-------- SUPPLIED RECORDS
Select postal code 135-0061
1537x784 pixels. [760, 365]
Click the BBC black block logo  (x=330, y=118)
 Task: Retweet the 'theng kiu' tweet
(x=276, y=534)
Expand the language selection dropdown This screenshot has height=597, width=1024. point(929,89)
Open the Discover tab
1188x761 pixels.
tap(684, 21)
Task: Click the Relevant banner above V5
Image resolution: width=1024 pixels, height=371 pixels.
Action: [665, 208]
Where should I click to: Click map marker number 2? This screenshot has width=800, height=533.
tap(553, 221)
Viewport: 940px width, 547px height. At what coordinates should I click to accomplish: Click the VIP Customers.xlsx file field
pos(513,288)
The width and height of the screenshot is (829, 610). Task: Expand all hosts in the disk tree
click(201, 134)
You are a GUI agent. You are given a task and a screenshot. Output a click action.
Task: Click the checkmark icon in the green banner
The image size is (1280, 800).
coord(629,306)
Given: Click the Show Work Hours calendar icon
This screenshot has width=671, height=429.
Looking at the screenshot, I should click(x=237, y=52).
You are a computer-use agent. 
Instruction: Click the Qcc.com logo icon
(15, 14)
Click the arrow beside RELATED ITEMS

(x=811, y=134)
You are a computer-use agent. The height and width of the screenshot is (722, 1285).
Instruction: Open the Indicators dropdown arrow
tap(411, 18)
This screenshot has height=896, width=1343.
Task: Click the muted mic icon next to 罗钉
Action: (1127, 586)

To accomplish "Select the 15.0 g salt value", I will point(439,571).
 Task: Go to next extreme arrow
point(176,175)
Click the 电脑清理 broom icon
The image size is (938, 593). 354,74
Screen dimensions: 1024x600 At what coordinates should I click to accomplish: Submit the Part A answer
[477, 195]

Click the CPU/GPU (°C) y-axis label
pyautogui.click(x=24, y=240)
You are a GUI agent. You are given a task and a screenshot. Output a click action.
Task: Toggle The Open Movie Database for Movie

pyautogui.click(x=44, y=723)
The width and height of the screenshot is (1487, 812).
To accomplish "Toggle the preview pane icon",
----------------
=== WORK ITEM ===
Using the records above, find and show each line with the string "agent".

=== ANSWER TO THIS EXERCISE ===
You are a GUI agent. You are given a task and a screenshot. Output a click action.
You are a computer-use agent. 
You are a computer-use agent. The height and width of the screenshot is (722, 1285).
You are a GUI agent. You are given a task and a screenshot. Output a click action.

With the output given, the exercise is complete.